Given data »

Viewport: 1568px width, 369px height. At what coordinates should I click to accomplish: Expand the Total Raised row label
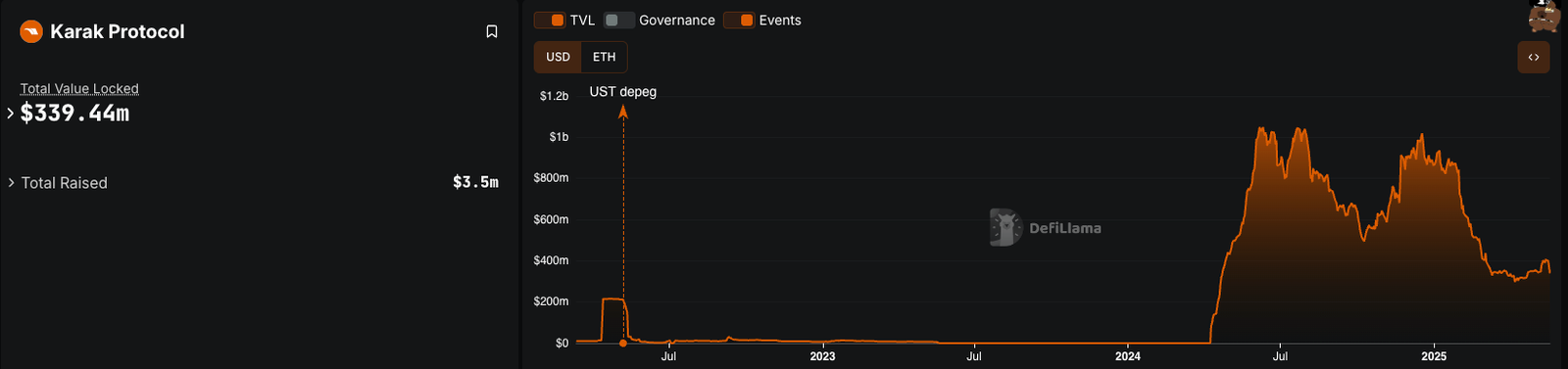tap(65, 183)
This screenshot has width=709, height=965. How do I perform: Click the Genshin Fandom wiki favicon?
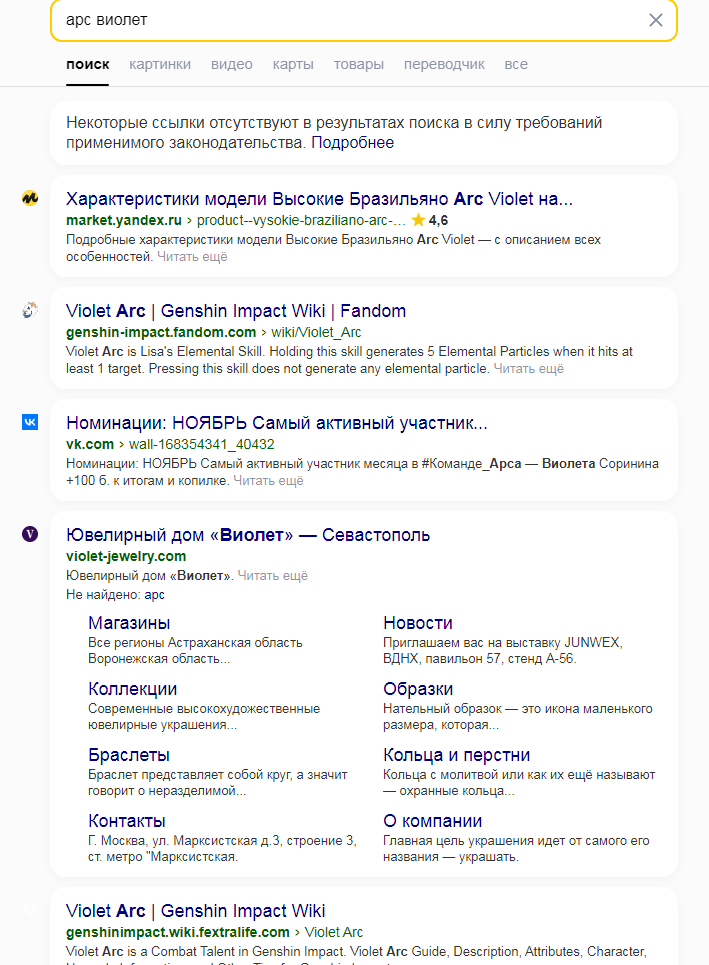pyautogui.click(x=30, y=310)
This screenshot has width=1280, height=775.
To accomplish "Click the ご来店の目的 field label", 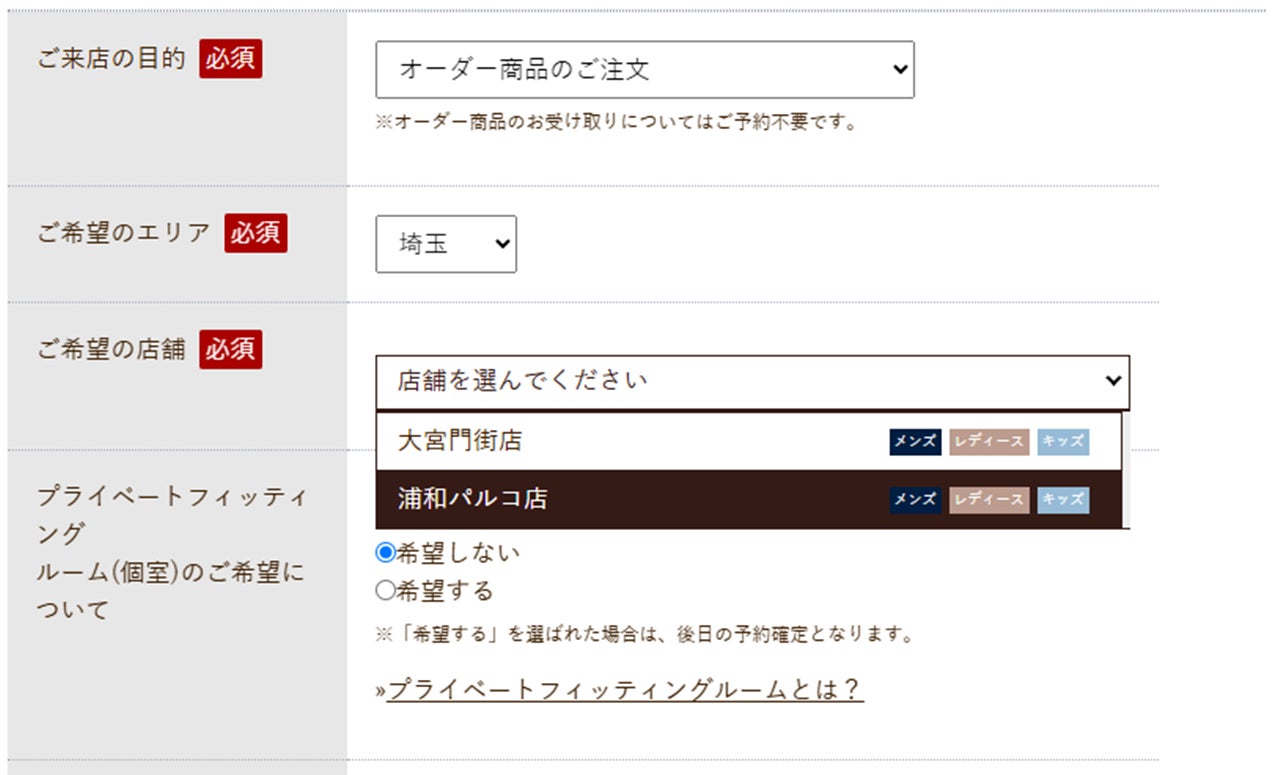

Direction » Reproduce every line of the entries above word for word, leaving out the pictures.

Answer to this exercise »
Viewport: 1568px width, 369px height. At what coordinates should I click to accomplish: Expand the Total Raised row label
tap(65, 183)
This screenshot has width=709, height=965. How do I perform: Click the Genshin Fandom wiki favicon?
pyautogui.click(x=30, y=310)
This screenshot has width=1280, height=775.
To accomplish "Click the ご来店の目的 field label", 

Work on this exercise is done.